The reader is completely absorbed by the heartbreaking challenge of Yejide’s efforts to become pregnant, an almost feverish psychosis that overtakes her. She undergoes a phantom pregnancy after that trip to the mountain and the strain on her marriage is intense.

Ultimately Yejide does become pregnant and the birth of the daughter is heralded across both families.  Where could the book go now that the couple have overcome their hardest obstacle? 

This is where Adebayo’s novel soars.  She has chosen to tell the story in an alternating timeline, moving from 2008 at the beginning of the book and the gathering for Akin’s father’s funeral, and she moves back to the beginning of the love story in 1985 and moving forward, skillfully painting the story of this marriage through the eyes of both Yejide and Akin. It’s becoming a common device in marriage plots, used with great effect in Gone Girl and Fates and Furies amongst others.

The twists and turns and astonishing revelations of how we got to the birth of this child and moving forward in the life of this couple are superb storytelling.  You get yourself into a comfortable rhythm and then she messes with the tempo and you are left gasping because you never imagined the secret just revealed or the twist about to befall this family.

This is a book about love, honesty, jealousy, changing cultures, external pressure, the delusions we easily convince ourselves of and what we will do to make sure that the person that we love the most in this world gets the thing they want the most. 

It’s an enlightening story about contemporary Nigeria too.  Yejide and Akin represent a new generation of Nigerian’s in an increasingly modern country, but the draw of older customs and the cultural clashes that ensue is something that they, like many other countries, are still working out. 

It is also a story about strong women in this most patriarchal of situations.  The men are powerless in fighting the tides of tradition and culture and the overwhelming sense of shame of not producing an heir overrides everything.   It is the women who propel the story, the women who fight, the women who take matters into their own hands.

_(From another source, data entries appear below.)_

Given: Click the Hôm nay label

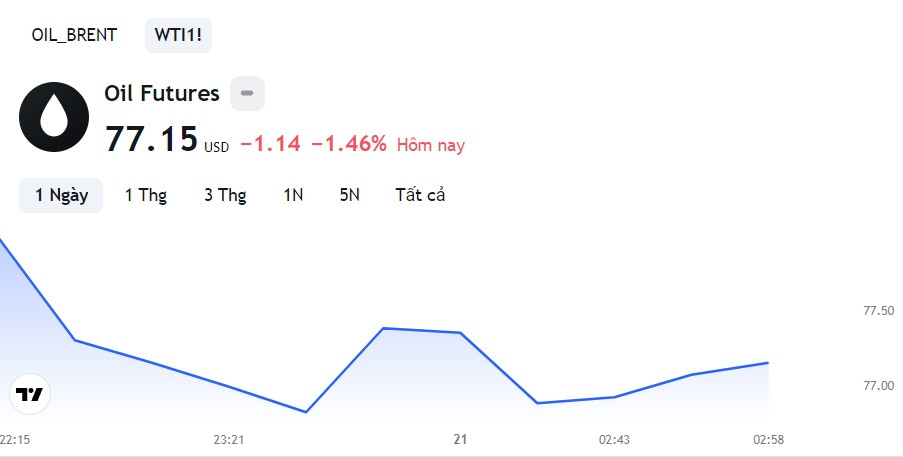Looking at the screenshot, I should pos(431,145).
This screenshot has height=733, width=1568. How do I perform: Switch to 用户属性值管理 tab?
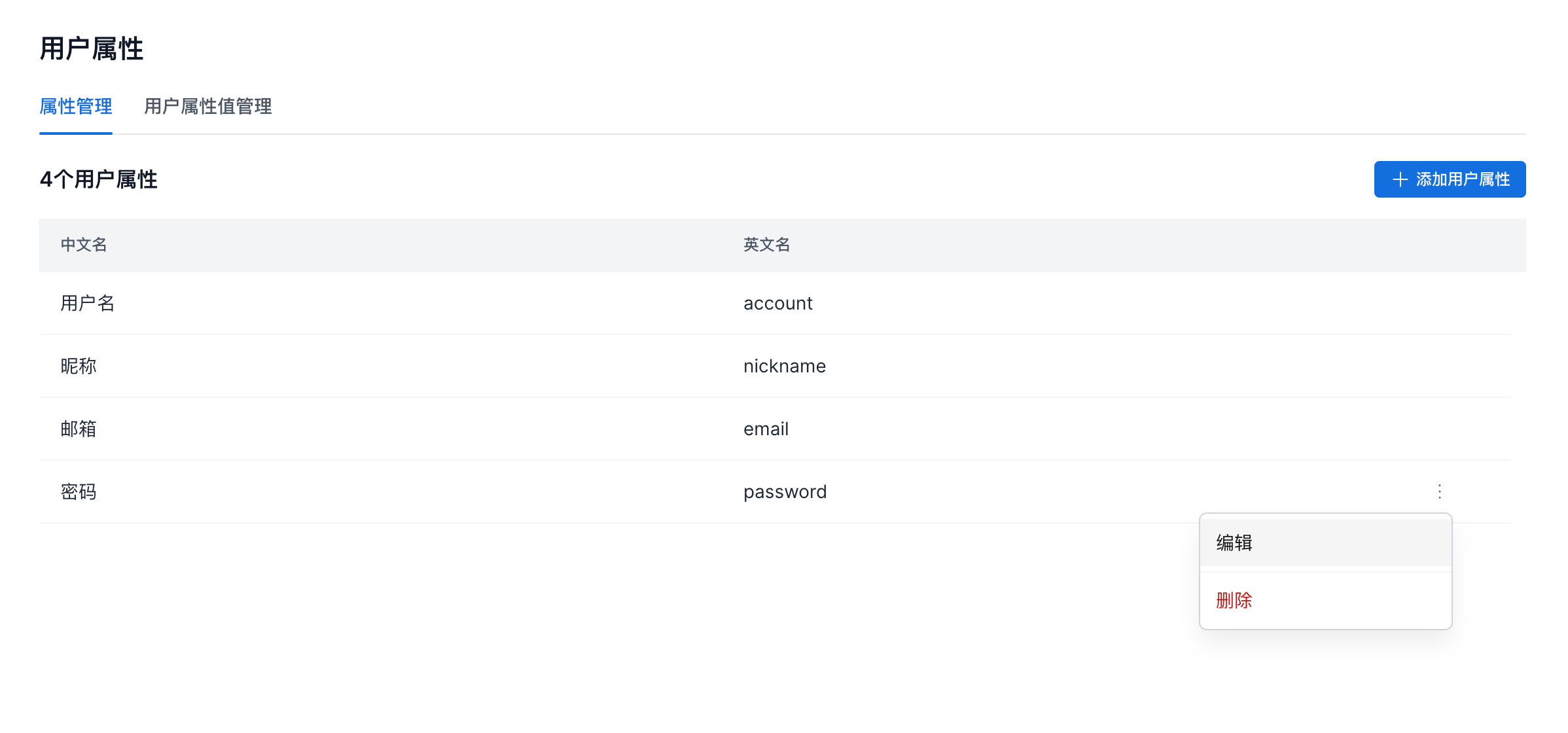(x=207, y=106)

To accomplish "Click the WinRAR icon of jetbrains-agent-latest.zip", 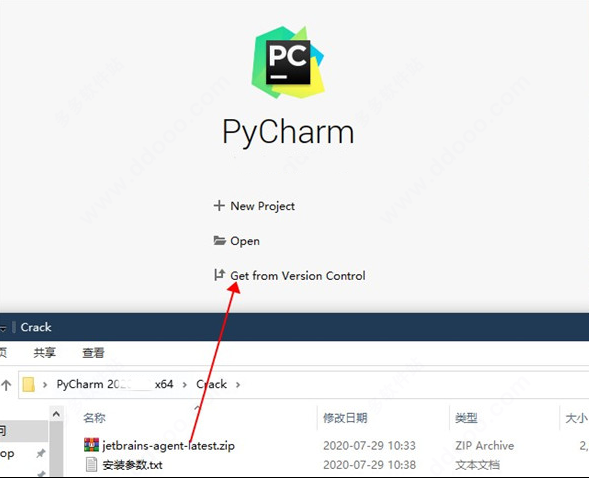I will click(91, 445).
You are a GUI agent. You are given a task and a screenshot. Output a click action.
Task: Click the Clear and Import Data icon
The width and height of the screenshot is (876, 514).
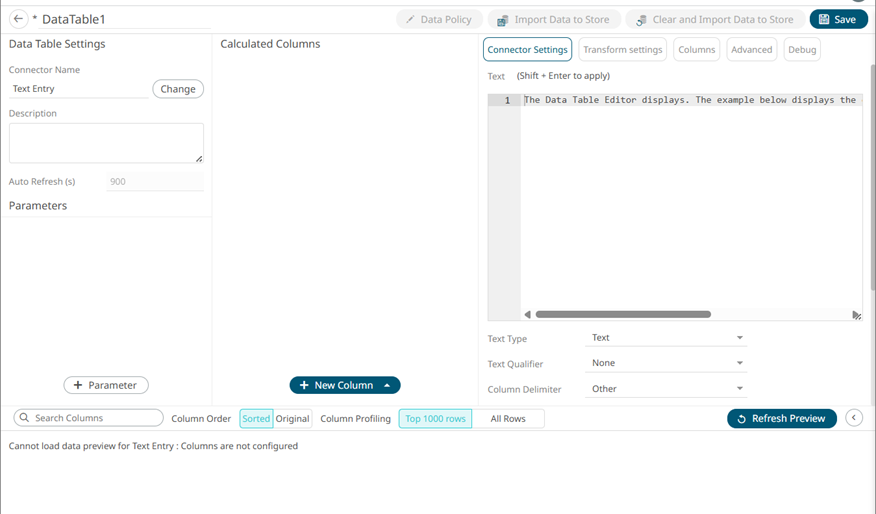coord(641,20)
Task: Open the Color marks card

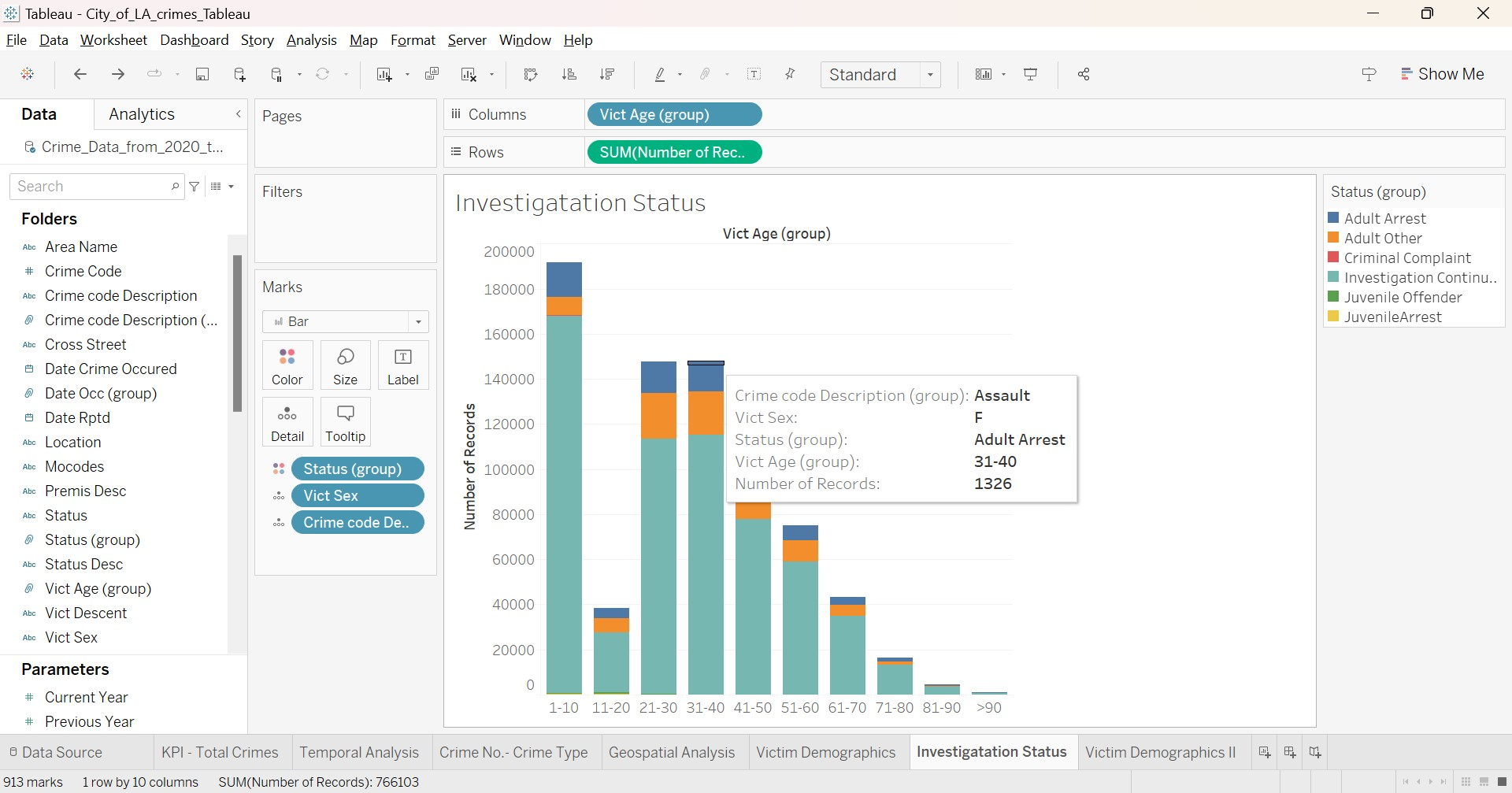Action: [x=287, y=365]
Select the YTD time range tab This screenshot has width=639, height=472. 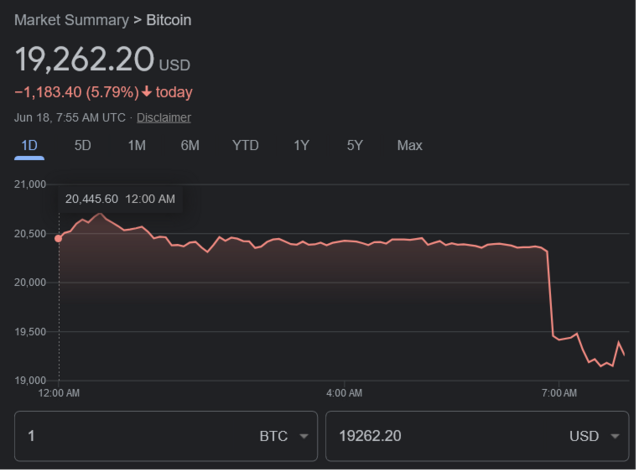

The book is populated with women characters who are all trying to make the best of the hand they are dealt.

Ayobami Adebayo is a wonderful, gifted young writer who has crafted a book that is incredibly well structured, with language that is lyrical, empathetic, sensitive yet vibrant, with an ear for dialogue that radiates authenticity.  She also writes about love, family and commitment with such maturity and wisdom and the book stays with you long after you have finished reading it.  I’m so excited to have discovered this immensely talented young writer and can’t wait to read more of her work.

BEFORE YOU READ:

Length: 260 pages

Genre: Literary Fiction

Themes: marriage, parenthood, changing cultures, jealousy, deception

Commitment: Absorbing and beautifully told story that will stay with you.